§ SOURCE DATA

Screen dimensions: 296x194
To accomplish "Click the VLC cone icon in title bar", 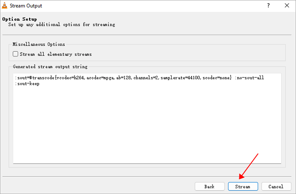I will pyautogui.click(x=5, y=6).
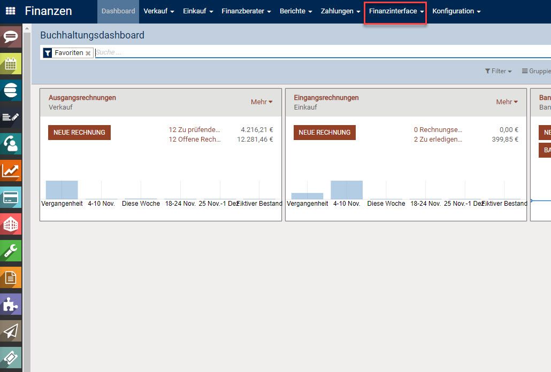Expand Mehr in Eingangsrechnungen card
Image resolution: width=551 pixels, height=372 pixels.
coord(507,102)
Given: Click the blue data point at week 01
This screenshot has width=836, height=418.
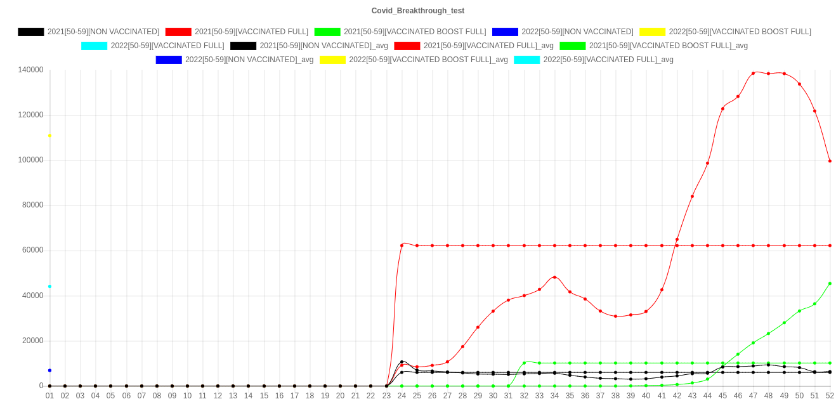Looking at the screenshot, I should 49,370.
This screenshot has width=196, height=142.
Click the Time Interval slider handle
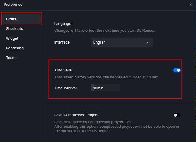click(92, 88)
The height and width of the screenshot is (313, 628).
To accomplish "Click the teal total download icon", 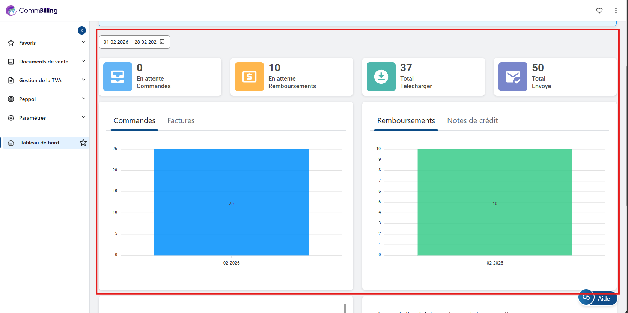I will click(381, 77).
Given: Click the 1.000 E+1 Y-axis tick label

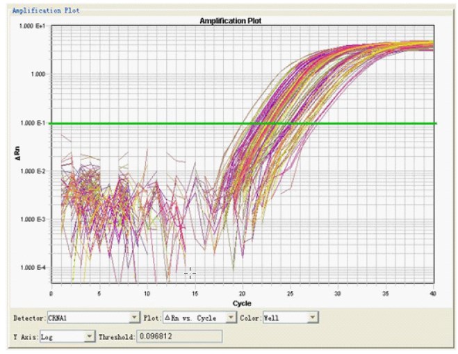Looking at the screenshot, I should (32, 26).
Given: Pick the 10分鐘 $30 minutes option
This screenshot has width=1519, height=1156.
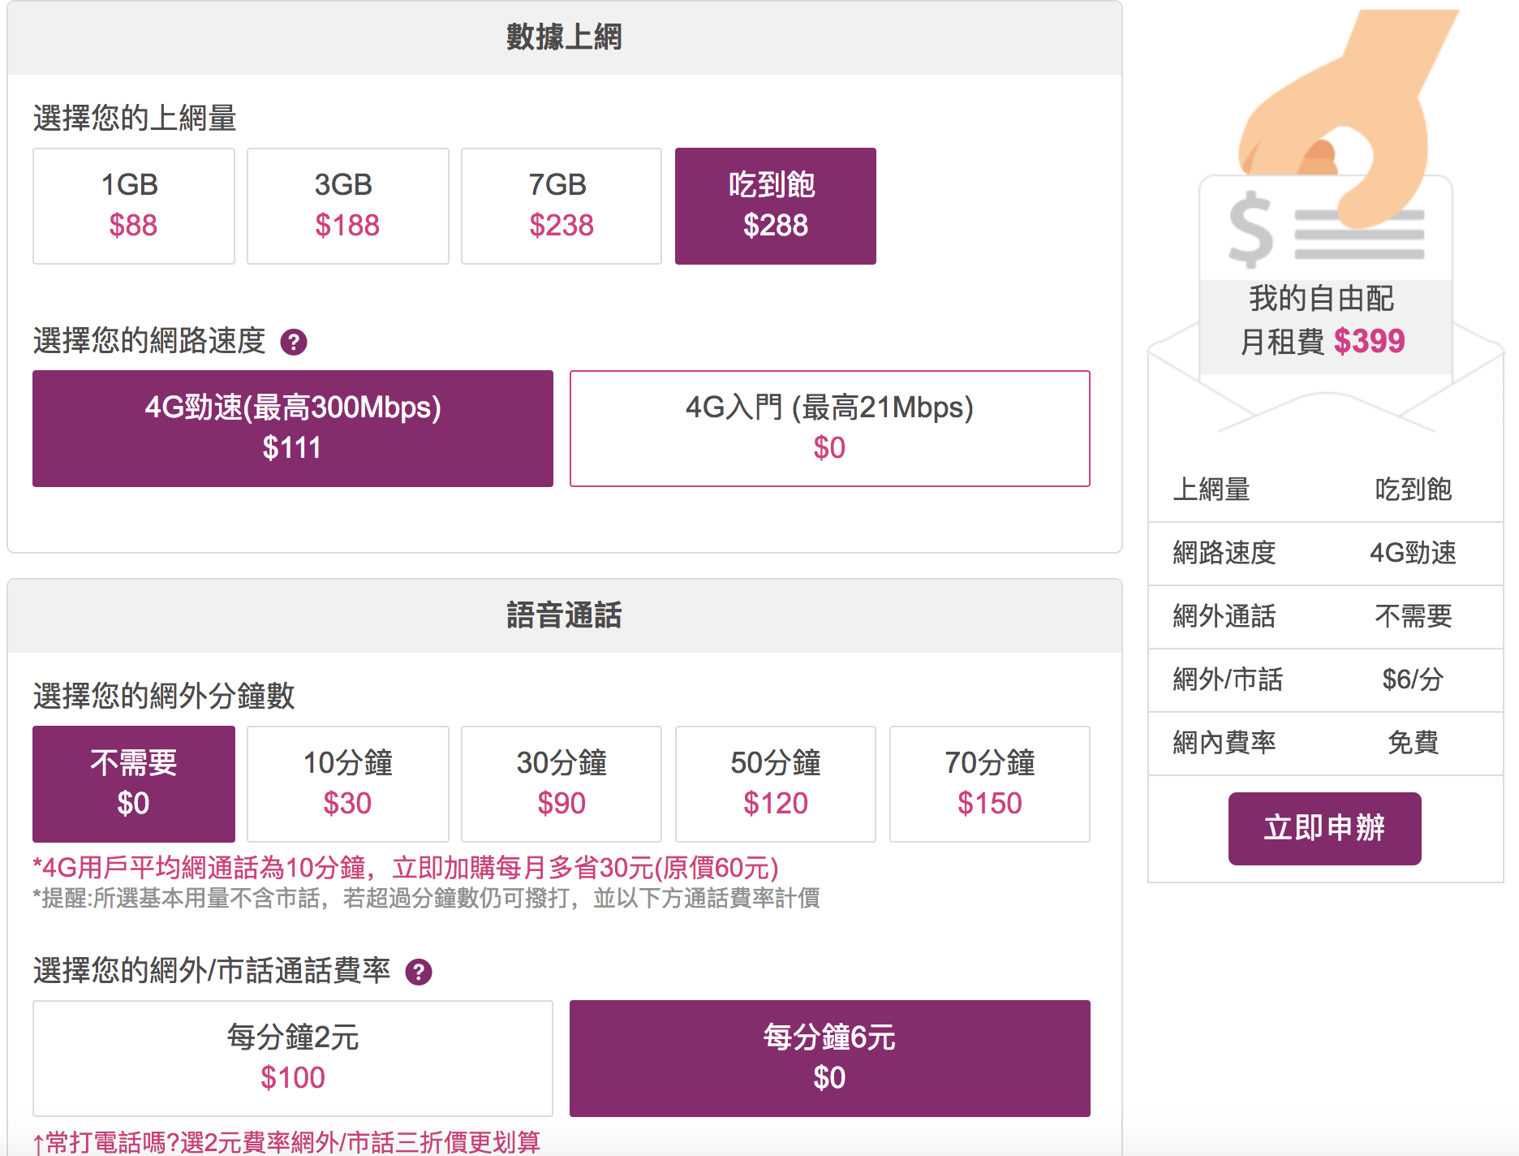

§ PROBLEM REQUIREMENTS
Would you copy the lines from the one holding "Given: Click the 1.000 E+1 Y-axis tick label" down to the last line of the material, both included, exactly and with nothing added, skipping the pictures?

§ WRITTEN SOLUTION
Given: Click the 1.000 E+1 Y-axis tick label

Looking at the screenshot, I should (32, 26).
Given: Pick the 10分鐘 $30 minutes option
This screenshot has width=1519, height=1156.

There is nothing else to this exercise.